* [GIVEN REQUEST] Rewrite the records from the line with "You are a GUI" up to and including the line with "coord(109,272)", putting "Japanese Yen" in place of "British Pound" and keeping everything else the same. Leave the pictures out.

----

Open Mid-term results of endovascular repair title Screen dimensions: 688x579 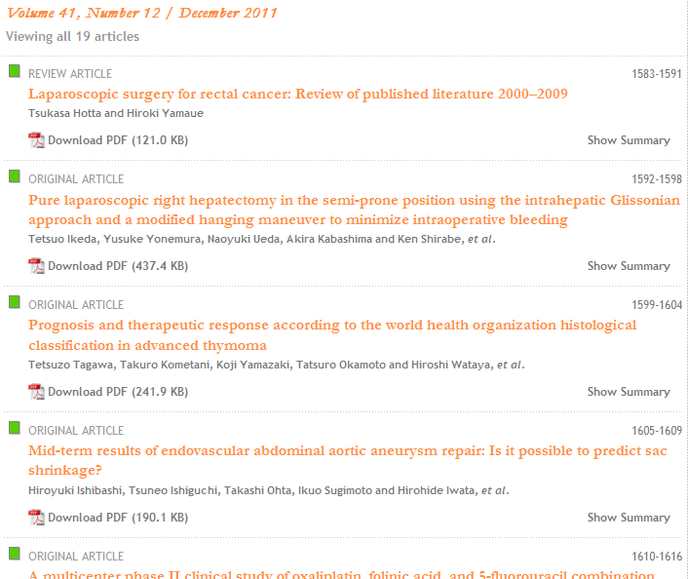[348, 460]
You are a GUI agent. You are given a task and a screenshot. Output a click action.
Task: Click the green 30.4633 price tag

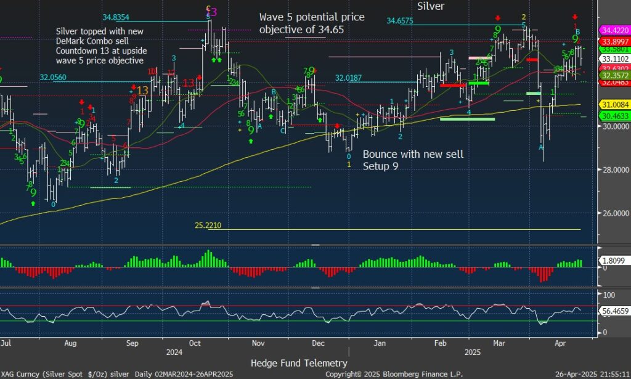614,115
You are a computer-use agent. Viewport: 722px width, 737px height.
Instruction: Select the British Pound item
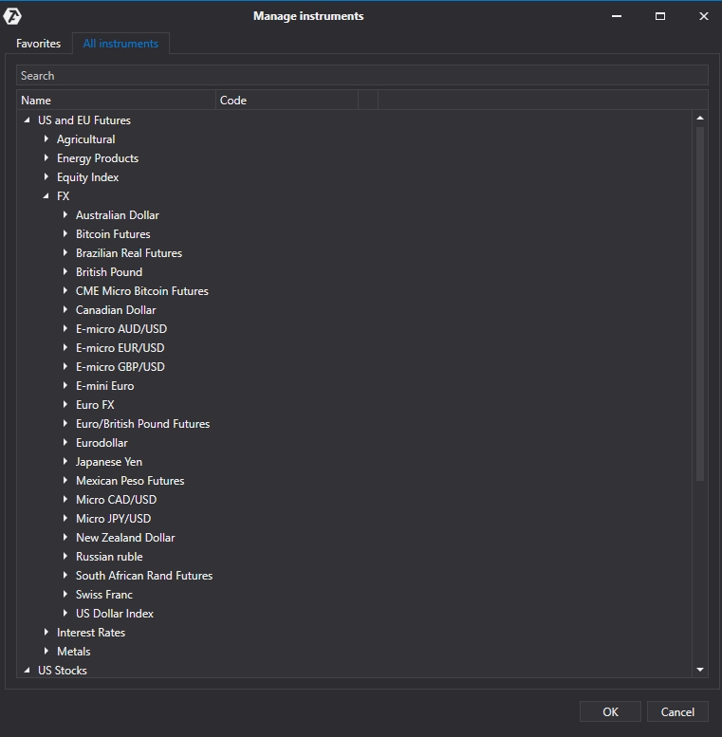coord(109,272)
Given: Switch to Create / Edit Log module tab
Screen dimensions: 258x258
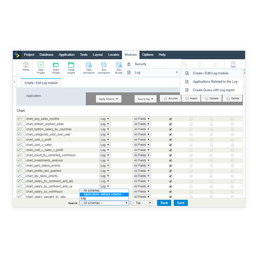Looking at the screenshot, I should (41, 83).
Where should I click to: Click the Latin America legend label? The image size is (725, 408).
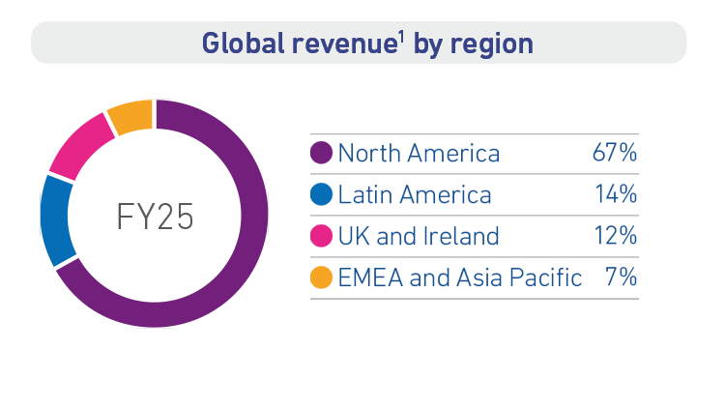[415, 195]
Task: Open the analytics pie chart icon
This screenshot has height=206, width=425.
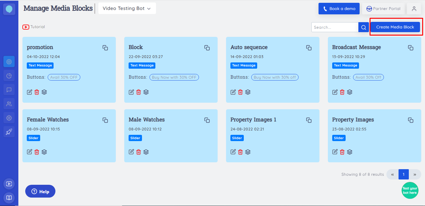Action: (9, 75)
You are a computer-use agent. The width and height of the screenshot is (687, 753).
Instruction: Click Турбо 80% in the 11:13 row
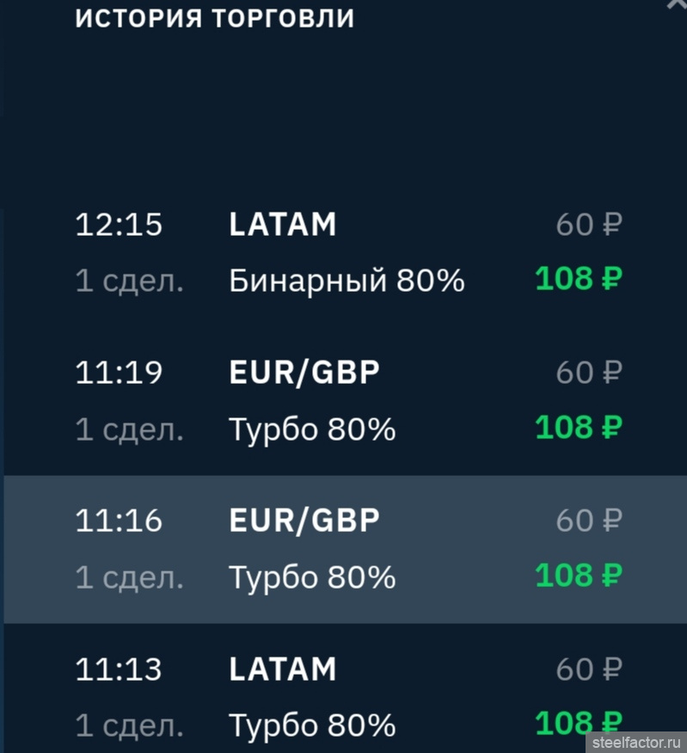[x=312, y=724]
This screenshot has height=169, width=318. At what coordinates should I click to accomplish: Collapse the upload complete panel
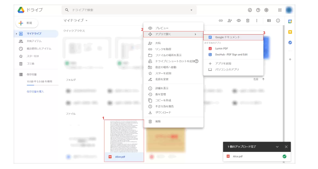coord(277,147)
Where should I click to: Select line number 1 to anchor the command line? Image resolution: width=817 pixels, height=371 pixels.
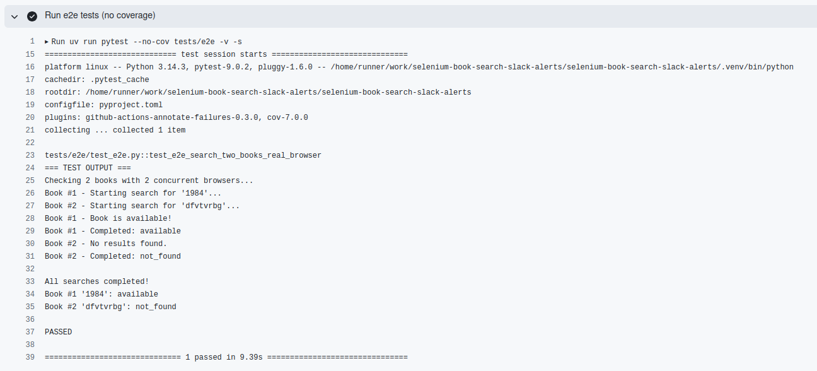click(32, 42)
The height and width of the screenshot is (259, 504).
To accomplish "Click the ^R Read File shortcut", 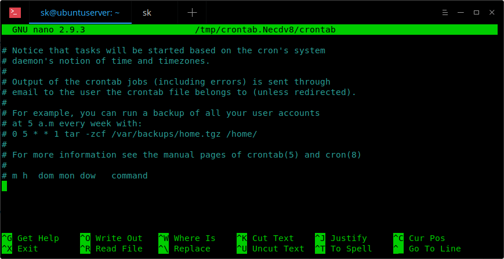I will 111,249.
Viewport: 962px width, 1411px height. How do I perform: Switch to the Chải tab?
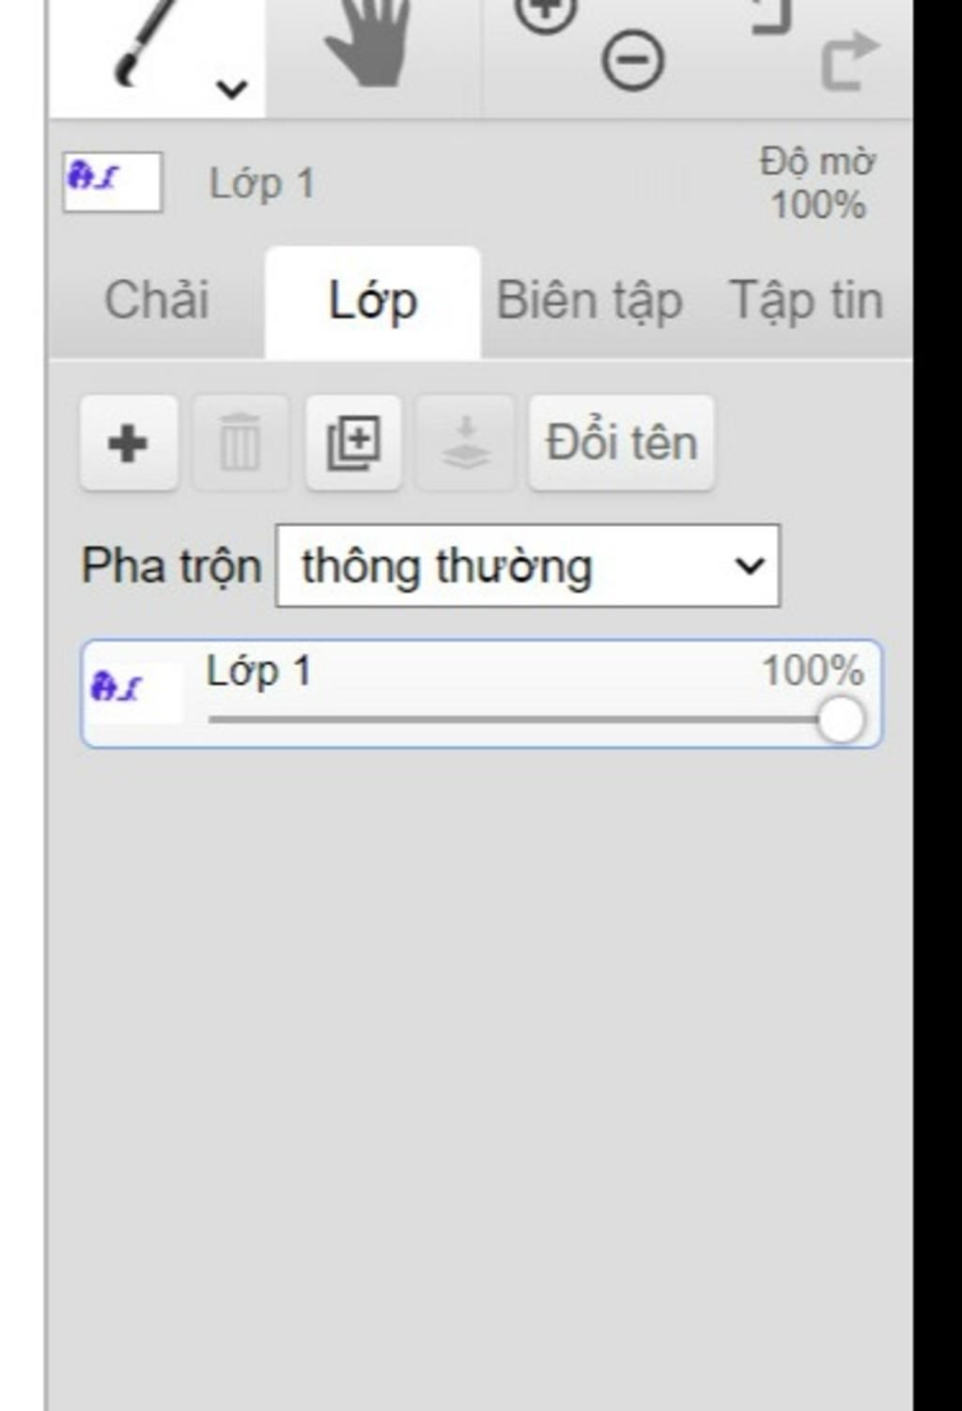tap(156, 302)
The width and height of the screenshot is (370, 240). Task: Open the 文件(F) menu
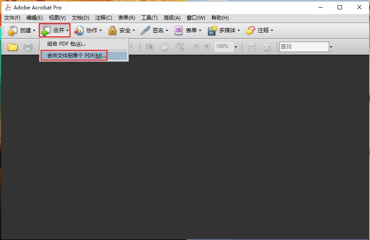[12, 17]
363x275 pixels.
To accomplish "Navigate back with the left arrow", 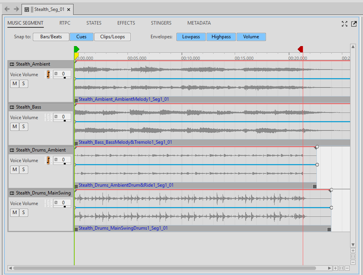I will pyautogui.click(x=7, y=9).

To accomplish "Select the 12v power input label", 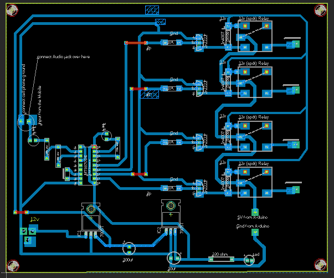I will pyautogui.click(x=34, y=219).
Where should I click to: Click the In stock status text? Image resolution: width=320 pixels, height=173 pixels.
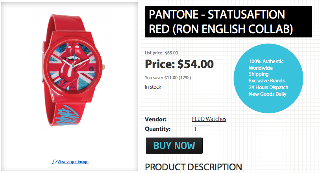(153, 87)
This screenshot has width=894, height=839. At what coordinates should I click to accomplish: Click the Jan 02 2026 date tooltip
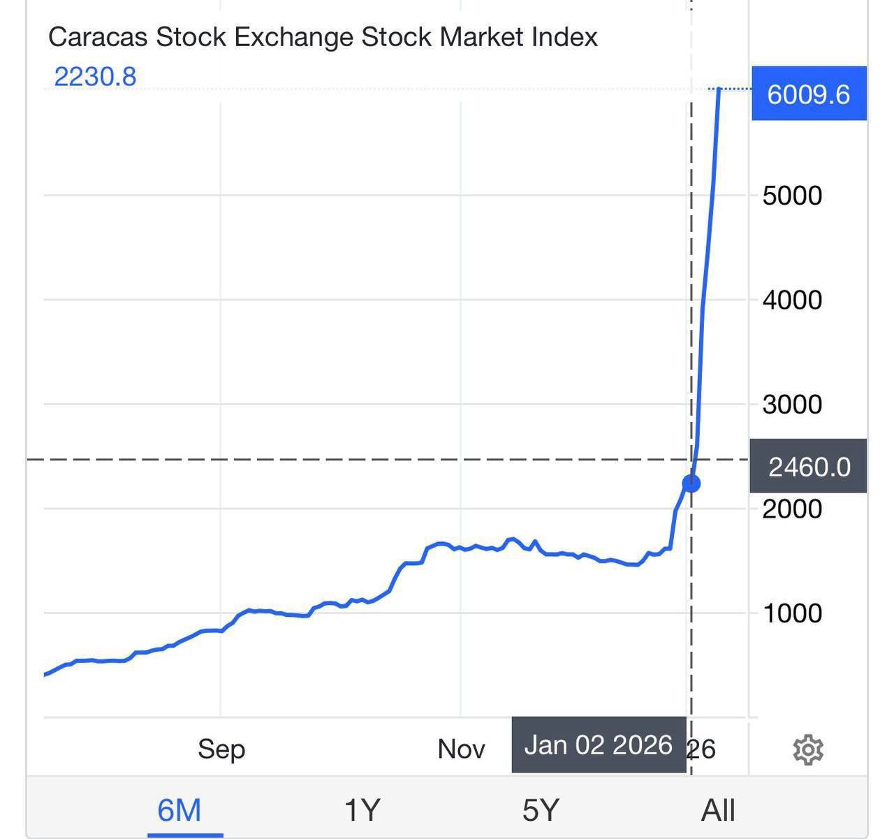tap(598, 745)
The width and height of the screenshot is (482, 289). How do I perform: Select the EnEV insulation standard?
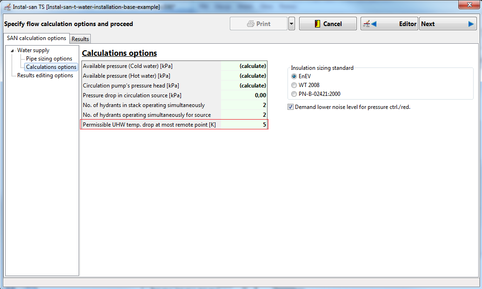[x=294, y=76]
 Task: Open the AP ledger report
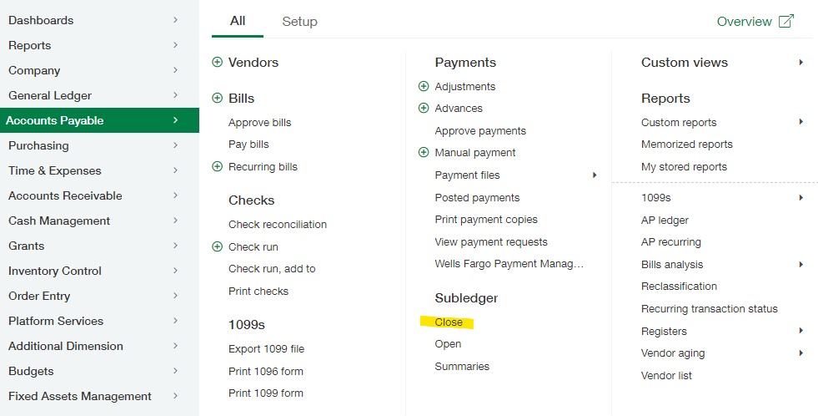665,220
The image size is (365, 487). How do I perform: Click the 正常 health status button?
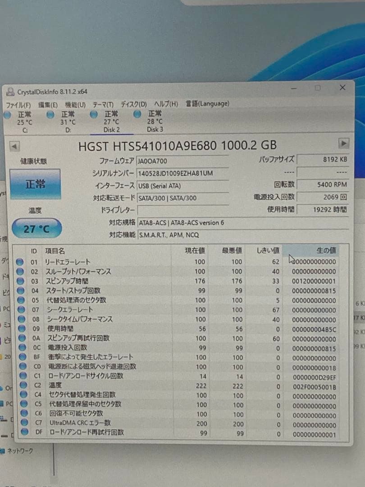click(35, 184)
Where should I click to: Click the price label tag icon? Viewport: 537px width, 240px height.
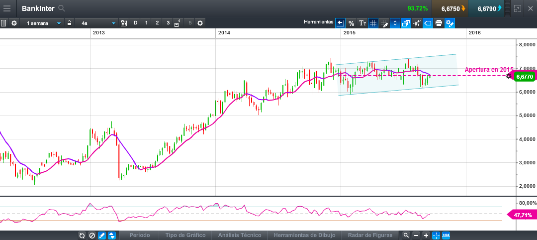click(x=428, y=23)
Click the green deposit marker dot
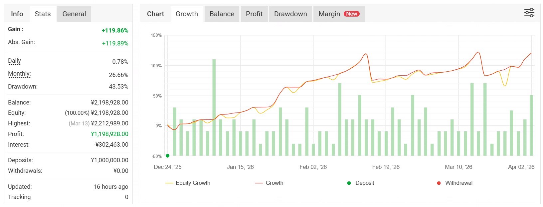 click(168, 156)
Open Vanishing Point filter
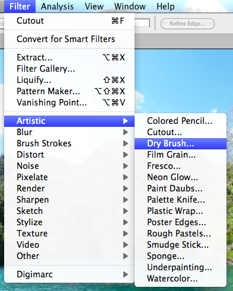 69,103
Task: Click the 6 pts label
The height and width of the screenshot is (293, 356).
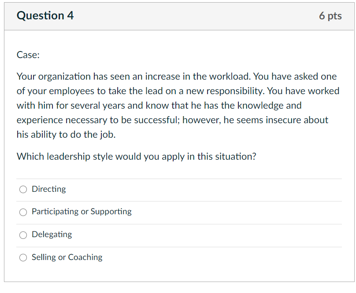Action: pos(330,16)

----

* [ANSWER TO THIS PROBLEM]
You are a GUI agent. You are given a task and a screenshot. Output a click action.
Task: Click the green 30.4633 price tag

614,115
You are a computer-use agent. Viewport: 722px width, 737px height.
Instruction: Select the Japanese Yen item
coord(109,272)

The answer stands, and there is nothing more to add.